In this way, the signal to attract investment is highly focused on the level
of investment that is needed by the system to maintain reliability, and the
range of deviation around that point is minimized. A steep demand curve also
minimizes the cost of errors associated with the estimate of the cost of new
capacity. On the other hand, flattening the curve provides more price stability.
Within limits, providing some price stability will provide the revenue predictability
that makes it easier to attract capital – particularly low-cost debt.

The different perspectives of equity and debt investors should be considered
in evaluating demand curve parameters. Equity investors look at expected returns
over the long term. Large risks can be worthwhile, as long as the potential
returns are sufficiently high. Lenders are much more focused on the likelihood
of meeting debt payments on a yearly basis from project cash flows. A great
equity investment can be a very poor opportunity from the lender’s perspective.
Imagine, for example, an investment that hinges on the flip of a coin and pays
three dollars for “heads,” nothing for “tails.” While an excellent overall investment,
a lender sees a 50 percent chance of total failure; hardly the performance of
investment grade commercial paper. The lender’s return in a good year is capped
at the debt payment, and it generally does not have the luxury of offsetting
underperforming years with overperforming years over the course of the project’s
life. This difference in perspective between debt and equity comes in greatest
contrast for projects with the most volatile revenues.

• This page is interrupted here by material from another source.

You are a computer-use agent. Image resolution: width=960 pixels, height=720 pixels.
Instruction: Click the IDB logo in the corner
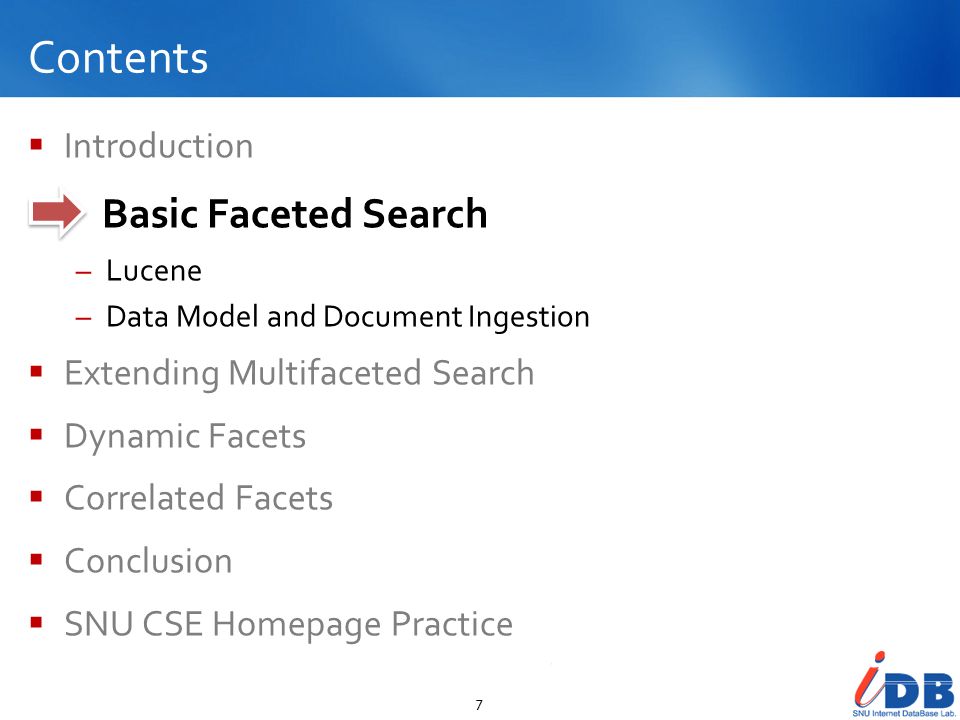[x=904, y=683]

A demand curve can be structured to consider the needs of both investors. The
equity investor’s money can be placed at risk, with the potential for appropriate
returns, while the need for greater certainty debt investors can be accommodated.
The risk to equity investors provides proper incentives to maintain system reliability,
while greater certainty provided to debt investors lowers the cost of capital
and ultimately lowers prices for consumers. While not explicit, these considerations
support the concept of a kinked demand curve, which is relatively steep in the
range of the carrying cost of new capacity, but with a flatter slope and therefore
greater payments at lower levels. This gives equity investors the incentive
to maintain just the level of capacity needed in the market, but makes it easier
for them to borrow money to build the new units.

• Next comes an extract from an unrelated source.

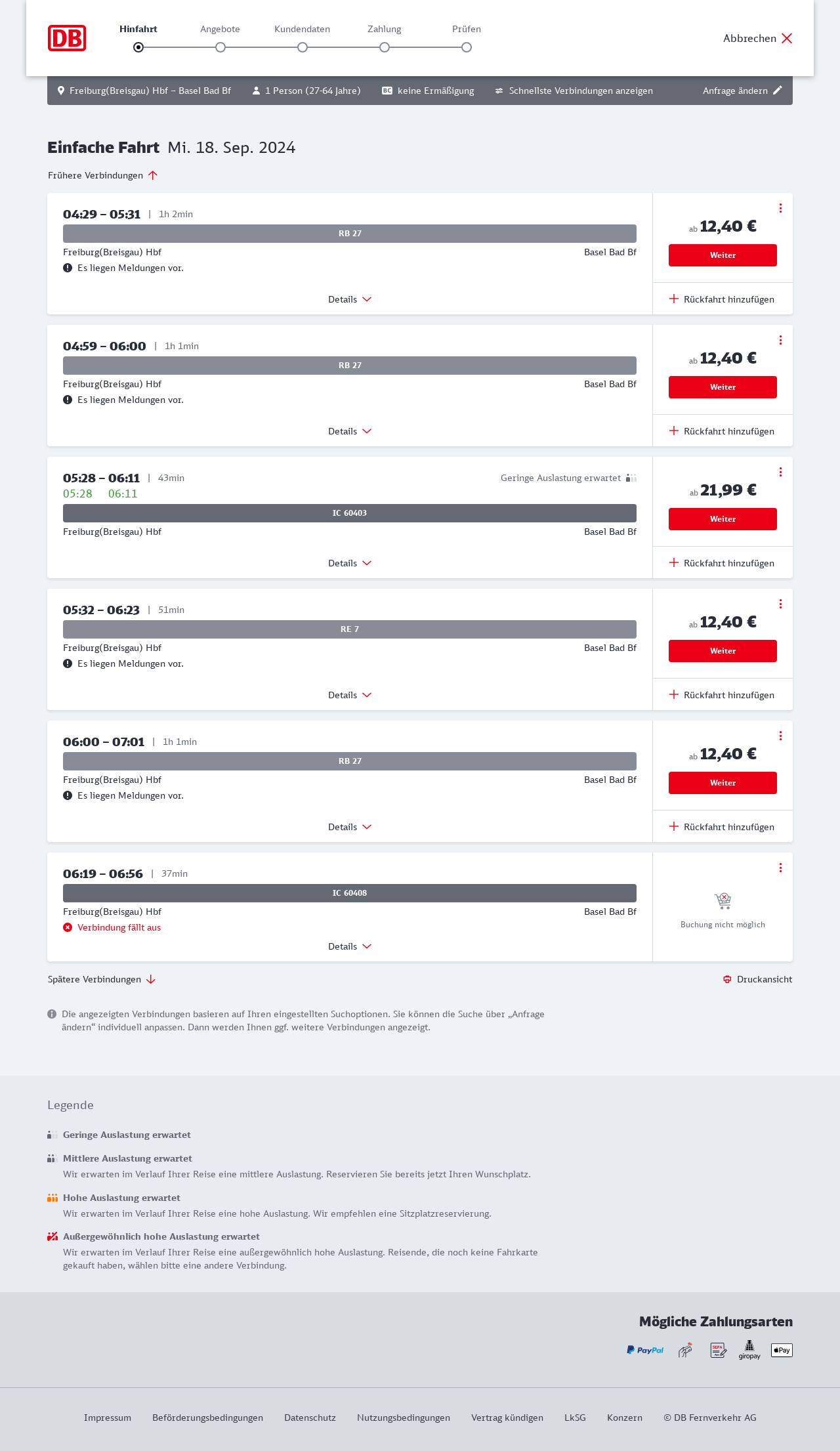The image size is (840, 1451).
Task: Click the plus icon for Rückfahrt on 05:32 trip
Action: coord(674,695)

Another key consideration pertains to how capacity payments are adjusted to
reflect energy rents to the hypothetical new generator. Investments are made
based on the expectation of total payments, but some of these will come from
short-term profits in the energy market. These are often called energy rents
and are the difference between energy revenues and the variable costs incurred
in producing the energy sold. The energy rent adjustment is made in all demand
curve markets, but there are differences regarding how the adjustments are made.
The closer the adjustments are tied to actual energy prices, the more accurate
the adjustment and therefore the more accurate the targeting of the desired
capacity level. Energy rent adjustments in New York (and proposed adjustments
in PJM) are based on generic projections, while New England proposes that the
adjustment be based on actual data for 12 months prior to the monthly auction.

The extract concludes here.